=== Begin Enclosure ===
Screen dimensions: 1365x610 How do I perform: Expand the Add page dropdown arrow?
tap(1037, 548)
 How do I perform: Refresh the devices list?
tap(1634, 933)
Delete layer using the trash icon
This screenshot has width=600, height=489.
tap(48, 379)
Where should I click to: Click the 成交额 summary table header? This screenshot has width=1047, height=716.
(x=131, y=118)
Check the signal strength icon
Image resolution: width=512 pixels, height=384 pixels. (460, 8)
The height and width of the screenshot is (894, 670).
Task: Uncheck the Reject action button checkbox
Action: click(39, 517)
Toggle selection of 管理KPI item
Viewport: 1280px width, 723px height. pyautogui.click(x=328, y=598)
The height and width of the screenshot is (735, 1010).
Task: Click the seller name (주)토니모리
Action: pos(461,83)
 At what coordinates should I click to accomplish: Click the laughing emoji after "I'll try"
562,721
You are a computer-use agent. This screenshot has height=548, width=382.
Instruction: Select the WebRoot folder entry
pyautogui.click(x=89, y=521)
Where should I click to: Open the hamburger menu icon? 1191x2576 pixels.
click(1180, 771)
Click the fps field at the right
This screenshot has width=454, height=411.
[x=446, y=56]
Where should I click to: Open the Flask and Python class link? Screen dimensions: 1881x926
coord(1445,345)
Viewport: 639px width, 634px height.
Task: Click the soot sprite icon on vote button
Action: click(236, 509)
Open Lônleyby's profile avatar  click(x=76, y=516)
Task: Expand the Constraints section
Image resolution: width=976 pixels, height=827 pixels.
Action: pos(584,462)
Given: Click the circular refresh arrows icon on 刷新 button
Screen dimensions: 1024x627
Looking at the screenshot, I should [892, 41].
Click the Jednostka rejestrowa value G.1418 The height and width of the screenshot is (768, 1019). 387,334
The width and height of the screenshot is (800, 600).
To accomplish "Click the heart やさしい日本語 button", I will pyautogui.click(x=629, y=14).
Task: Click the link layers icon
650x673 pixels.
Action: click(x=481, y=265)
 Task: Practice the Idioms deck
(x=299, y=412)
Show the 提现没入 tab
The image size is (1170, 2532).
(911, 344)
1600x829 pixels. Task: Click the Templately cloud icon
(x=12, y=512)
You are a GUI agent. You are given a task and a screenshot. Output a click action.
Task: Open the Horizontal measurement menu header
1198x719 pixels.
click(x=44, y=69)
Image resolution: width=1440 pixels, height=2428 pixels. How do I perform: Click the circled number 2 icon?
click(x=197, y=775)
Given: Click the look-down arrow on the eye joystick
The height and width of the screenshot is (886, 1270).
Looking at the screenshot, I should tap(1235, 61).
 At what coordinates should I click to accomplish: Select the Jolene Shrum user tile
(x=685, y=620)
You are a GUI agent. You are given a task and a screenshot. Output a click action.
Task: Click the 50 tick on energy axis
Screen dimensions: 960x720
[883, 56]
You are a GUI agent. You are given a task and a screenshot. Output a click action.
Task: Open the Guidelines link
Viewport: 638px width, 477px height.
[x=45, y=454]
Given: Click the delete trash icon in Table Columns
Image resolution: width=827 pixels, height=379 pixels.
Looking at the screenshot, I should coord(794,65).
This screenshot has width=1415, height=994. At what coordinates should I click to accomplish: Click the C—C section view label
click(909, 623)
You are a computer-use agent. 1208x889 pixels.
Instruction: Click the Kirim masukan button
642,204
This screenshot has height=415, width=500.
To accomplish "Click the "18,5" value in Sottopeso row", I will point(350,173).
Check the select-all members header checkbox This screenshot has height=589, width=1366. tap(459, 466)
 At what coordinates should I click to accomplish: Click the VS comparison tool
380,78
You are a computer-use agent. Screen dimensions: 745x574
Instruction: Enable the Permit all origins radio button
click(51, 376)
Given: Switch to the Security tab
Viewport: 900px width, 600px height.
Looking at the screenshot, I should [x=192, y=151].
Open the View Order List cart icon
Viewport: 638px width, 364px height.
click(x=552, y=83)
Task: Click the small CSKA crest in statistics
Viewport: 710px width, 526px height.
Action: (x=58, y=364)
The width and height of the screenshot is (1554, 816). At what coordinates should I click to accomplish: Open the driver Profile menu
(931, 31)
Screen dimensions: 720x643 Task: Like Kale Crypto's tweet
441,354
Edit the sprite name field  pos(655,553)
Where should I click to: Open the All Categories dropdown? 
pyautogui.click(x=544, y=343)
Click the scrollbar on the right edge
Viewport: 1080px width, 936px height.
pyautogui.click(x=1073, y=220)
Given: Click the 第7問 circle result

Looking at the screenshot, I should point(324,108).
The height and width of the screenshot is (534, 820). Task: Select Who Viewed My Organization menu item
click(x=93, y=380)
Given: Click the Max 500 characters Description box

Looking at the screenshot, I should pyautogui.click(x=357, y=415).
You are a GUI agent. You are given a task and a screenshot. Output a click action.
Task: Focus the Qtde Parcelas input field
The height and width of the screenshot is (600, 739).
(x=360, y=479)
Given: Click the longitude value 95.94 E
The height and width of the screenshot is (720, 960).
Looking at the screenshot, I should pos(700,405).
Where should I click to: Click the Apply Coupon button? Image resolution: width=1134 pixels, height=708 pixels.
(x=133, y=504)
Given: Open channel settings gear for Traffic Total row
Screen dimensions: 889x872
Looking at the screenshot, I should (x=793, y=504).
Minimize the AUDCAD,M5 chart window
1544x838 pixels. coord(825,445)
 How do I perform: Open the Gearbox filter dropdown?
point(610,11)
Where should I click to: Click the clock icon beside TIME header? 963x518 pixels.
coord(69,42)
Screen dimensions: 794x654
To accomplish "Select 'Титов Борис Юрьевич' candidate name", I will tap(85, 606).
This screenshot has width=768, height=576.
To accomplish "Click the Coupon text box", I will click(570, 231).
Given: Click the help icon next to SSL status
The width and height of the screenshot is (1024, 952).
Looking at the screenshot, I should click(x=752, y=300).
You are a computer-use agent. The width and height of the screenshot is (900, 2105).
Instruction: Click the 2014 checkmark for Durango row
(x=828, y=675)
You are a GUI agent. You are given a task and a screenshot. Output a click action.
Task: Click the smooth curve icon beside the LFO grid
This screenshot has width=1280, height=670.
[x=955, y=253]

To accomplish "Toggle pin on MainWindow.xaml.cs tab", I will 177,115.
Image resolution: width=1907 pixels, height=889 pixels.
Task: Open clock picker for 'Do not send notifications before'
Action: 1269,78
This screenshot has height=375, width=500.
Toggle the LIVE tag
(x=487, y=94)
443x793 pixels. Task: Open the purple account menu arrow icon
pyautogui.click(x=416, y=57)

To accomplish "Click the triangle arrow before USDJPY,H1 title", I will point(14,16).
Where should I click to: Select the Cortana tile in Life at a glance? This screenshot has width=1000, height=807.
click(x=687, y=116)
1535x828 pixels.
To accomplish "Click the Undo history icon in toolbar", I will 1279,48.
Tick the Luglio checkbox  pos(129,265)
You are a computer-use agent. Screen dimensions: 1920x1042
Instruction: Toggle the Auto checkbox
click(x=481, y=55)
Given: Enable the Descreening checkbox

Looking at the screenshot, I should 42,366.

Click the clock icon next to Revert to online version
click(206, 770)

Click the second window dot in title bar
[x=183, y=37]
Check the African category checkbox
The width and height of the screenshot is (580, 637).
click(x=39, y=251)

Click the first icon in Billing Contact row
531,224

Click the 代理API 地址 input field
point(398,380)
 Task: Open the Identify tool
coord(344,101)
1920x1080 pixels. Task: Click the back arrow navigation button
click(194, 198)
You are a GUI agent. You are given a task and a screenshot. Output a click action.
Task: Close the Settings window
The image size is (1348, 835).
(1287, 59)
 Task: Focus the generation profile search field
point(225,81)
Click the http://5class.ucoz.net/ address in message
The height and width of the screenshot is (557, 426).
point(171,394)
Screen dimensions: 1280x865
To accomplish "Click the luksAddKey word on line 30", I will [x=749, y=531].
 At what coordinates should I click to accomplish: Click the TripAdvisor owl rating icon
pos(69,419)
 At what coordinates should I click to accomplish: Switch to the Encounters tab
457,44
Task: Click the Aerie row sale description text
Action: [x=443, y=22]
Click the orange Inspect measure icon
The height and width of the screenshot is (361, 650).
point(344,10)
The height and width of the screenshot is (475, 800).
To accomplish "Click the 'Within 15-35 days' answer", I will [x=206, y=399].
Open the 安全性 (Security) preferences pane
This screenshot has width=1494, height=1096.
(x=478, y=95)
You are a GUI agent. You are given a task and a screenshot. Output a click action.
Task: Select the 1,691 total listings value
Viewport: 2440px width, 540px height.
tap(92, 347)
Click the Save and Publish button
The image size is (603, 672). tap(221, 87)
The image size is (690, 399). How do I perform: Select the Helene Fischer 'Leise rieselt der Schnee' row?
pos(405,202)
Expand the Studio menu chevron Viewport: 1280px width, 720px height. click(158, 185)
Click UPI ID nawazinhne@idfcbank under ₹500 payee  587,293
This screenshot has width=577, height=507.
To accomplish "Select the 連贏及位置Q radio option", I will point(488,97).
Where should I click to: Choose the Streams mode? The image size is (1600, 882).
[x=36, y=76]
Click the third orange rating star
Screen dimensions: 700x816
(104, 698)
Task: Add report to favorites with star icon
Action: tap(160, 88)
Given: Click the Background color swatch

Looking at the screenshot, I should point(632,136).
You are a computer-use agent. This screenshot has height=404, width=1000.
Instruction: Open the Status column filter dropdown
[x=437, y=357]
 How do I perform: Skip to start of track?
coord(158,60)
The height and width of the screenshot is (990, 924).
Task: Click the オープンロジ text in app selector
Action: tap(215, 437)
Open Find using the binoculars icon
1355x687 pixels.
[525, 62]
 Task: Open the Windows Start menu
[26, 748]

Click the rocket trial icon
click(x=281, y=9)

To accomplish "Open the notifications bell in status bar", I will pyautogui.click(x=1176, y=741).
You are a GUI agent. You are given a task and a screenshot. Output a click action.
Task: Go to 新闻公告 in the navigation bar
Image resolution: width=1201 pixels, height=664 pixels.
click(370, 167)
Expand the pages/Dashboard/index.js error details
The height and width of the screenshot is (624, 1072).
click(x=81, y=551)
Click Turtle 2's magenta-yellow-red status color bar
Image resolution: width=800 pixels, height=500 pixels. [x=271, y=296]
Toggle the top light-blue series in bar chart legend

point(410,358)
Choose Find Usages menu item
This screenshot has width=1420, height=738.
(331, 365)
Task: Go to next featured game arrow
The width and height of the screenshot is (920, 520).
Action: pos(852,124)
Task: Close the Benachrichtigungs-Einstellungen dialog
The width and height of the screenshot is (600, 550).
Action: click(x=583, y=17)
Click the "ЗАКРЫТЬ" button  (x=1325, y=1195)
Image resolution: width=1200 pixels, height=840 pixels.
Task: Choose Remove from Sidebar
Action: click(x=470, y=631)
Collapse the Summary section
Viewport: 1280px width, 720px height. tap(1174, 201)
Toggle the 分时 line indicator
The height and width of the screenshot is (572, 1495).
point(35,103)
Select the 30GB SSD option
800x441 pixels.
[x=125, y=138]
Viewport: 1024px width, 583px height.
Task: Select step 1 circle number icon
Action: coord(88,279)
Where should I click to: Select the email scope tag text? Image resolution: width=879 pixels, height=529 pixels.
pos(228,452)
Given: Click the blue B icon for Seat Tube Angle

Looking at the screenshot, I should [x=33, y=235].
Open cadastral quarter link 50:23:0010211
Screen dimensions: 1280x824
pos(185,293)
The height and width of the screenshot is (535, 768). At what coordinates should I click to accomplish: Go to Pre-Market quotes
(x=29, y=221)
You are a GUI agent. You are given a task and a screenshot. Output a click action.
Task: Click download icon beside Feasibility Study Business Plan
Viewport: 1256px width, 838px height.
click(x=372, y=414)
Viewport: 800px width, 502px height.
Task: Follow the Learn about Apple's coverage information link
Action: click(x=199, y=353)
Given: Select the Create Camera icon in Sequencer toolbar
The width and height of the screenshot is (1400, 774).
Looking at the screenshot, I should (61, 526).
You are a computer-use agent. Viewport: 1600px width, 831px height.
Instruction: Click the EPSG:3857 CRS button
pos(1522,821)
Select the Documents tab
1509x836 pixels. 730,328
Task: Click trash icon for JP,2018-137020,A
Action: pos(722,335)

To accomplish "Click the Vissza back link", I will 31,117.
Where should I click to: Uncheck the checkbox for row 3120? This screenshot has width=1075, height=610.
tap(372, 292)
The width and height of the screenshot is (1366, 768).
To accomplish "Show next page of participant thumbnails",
=== End Enclosure ===
- _REQUIRED ACTION_
A single number is required: the count of lines in the data above that include the word "computer".

- _WORKED SOLUTION_
7